- Born: Nellore, India
- Origin: Tirupati, India
- Genres: Indian classical music
- Occupations: Singer

= Dwaram Lakshmi =

Dr. Dwaram VJ Lakshmi (born 9 June 1960) is an Indian Carnatic and light classical vocalist, composer, researcher, and teacher. An A-grade artiste with All India Radio and Doordarshan, she has performed over 5,000 concerts across India and abroad—including in the United States, the United Kingdom, Dubai, Malaysia, and Singapore. She has authored more than a dozen books and holds two doctoral degrees in music. Her accolades include awards such as the Kala Ratna (Hamsa Award) conferred by the Government of Andhra Pradesh.

==Early life and background==
Born in Nellore, Andhra Pradesh, Lakshmi was raised in a distinguished musical family and is the granddaughter of violin maestro Padma Shri Dwaram Venkata Swamy Naidu. Her earliest training came from her parents, Dwaram Bhavanarayana Rao and Dwaram Venkata Varadamma. She later studied under Madhura Gayaka Sri Pemmaraju Suryarao and further honed her Carnatic skills under Padma Vibhushan M. L. Vasantha Kumari. She also studied Hindustani music under Pandit J. V. S. Rao.

==Career==
Lakshmi has performed at major venues such as the Madras Music Academy, Narada Gana Sabha, Sangeet Natak Akademi, and Tyagaraja Aradhana at Tiruvaiyaru. She frequently presented devotional and classical concerts for the Tirumala Tirupati Devasthanams (TTD) during Srivari Brahmotsavams and Annamacharya festivals.

She has also been featured on AIR’s Radio Sangeet Sammelan and Doordarshan’s National Programme of Music. Her style combines technical depth with emotive presentation, earning praise from critics for balancing melody and technique. Her performances are noted for their clarity and adherence to tradition.

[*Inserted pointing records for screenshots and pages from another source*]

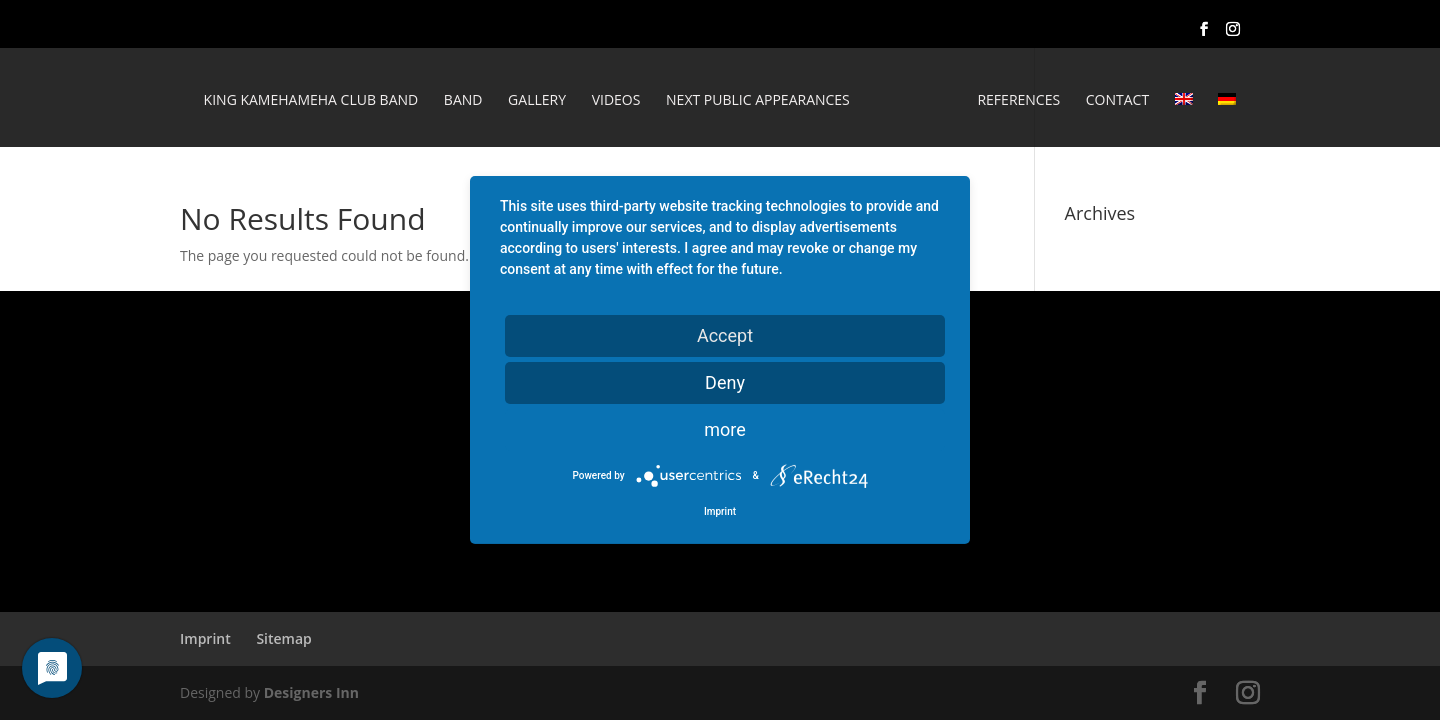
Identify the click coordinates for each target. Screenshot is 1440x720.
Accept (725, 335)
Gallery (537, 101)
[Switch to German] (1227, 120)
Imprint (205, 638)
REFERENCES (1018, 101)
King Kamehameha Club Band (311, 101)
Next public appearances (758, 101)
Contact (1117, 101)
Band (463, 101)
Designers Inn (311, 692)
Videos (616, 101)
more (725, 429)
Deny (725, 382)
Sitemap (283, 638)
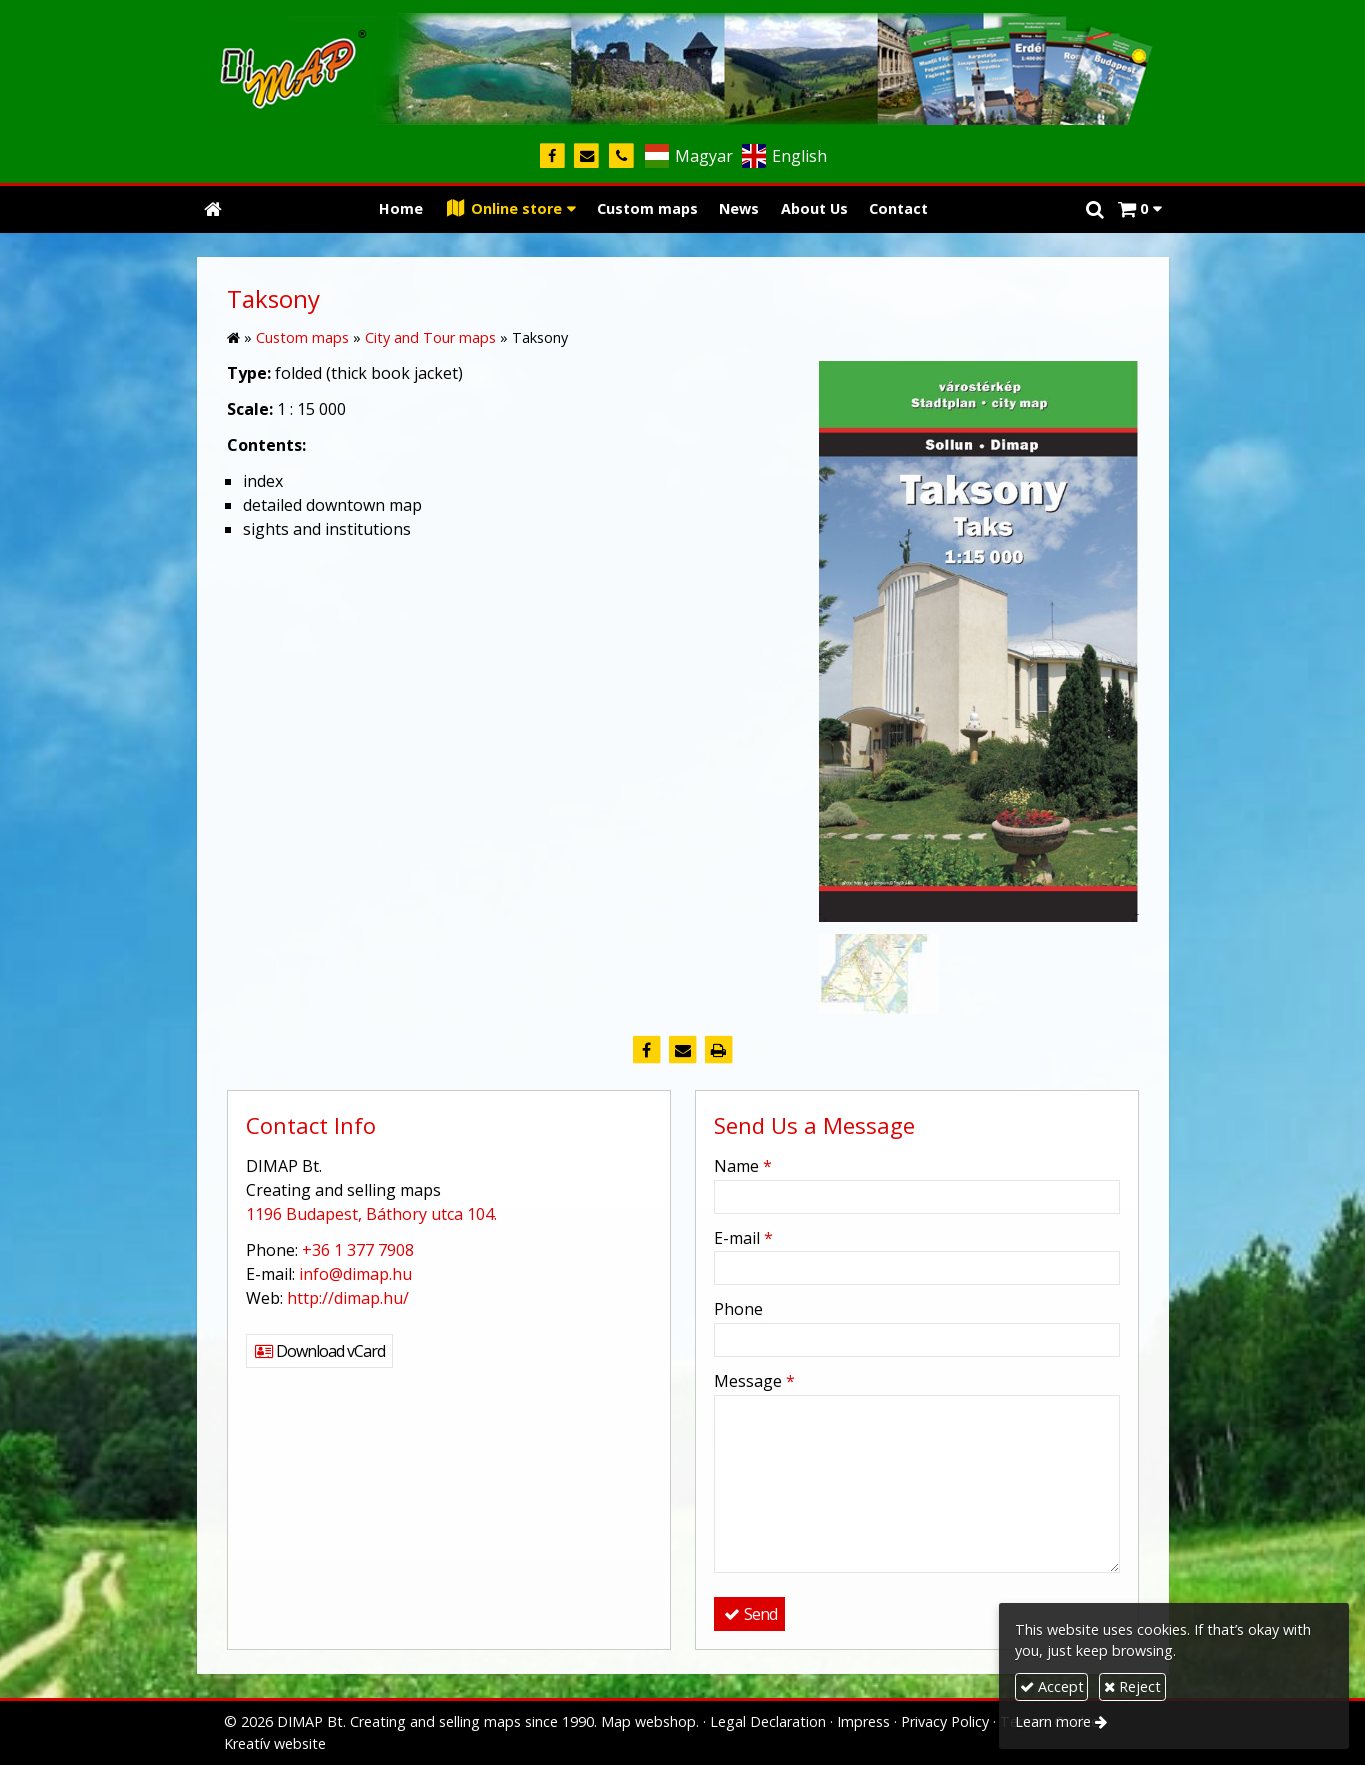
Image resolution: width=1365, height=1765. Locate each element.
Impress (863, 1721)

Her devotional discography includes recordings of:
- Balakanda of Valmiki Ramayana
- Tiruppavai by Andal with commentary in multiple languages
- Tiruvengadam Pasurams by the Alwars
- Annamacharya keertanas like Twameva Saranam Mama and Sri Hari Padaalu

==Publications==
Dr. Lakshmi is the author of more than a dozen books and over 150 research articles. Some of her notable works include:
- *Suprasiddha Vaggeyakarulu* (ISBN 978-93-5391-162-1)
- *Sangeeta Vyasa Malika* (ISBN 978-93-5391-845-3)
- *Adhyatma Ramayana Keertanas* (ISBN 978-93-5396-013-1)
- *A Hand Book of Indian Music* (ISBN 978-93-5391-646-6)
- *Analytical Study of Thiruppavai Pasurams* (ISBN 978-93-5406-029-8)

==Awards and recognition==
Her contributions to Indian classical music have been recognized with numerous awards:
- Kala Ratna (Hamsa Award), Govt. of Andhra Pradesh (2025)
- M. S. Subbulakshmi Memorial Award, Govt. of Andhra Pradesh (2017)
- Ugadi Puraskaram (2017)
- Purandara Prasasti, conferred by TTD (2023)
- Nada Sudhanidhi – Vijaya Tyagaraja Sangeetha Sabha, Visakhapatnam (2016)

==Philanthropy and musical initiatives==
In 2020, she founded the Dwaram Lakshmi Academy for Musical Services, a registered trust that organizes lectures, workshops, and music festivals aimed at preserving and propagating classical music. During the COVID-19 lockdown, the academy held online programs and global musical prayers.

She also launched the Dwaram Bhavanarayana Rao Memorial Trust, which annually awards the "Sangeetha Sastra Shiromani" title to outstanding music scholars.

==Research and scholarship==
Dr. Lakshmi holds two doctoral degrees in music. One focused on the *Adhyatma Ramayana Keertanas* of Munipalle Subrahmanya Kavi, and the second analyzed the compositions of Subbaraya Sastry. Her research is recognized for blending scholarly analysis with performance practice.

She is credited with simplifying and revitalizing the teaching of Ragam Tanam Pallavi and is noted for her dual grounding in both Carnatic and Hindustani traditions.

==Legacy==
Dr. Dwaram Lakshmi continues to contribute to India’s cultural heritage through teaching, performance, research, and social outreach. Her work has influenced students across India and abroad, and her legacy continues through the efforts of her academy and publications.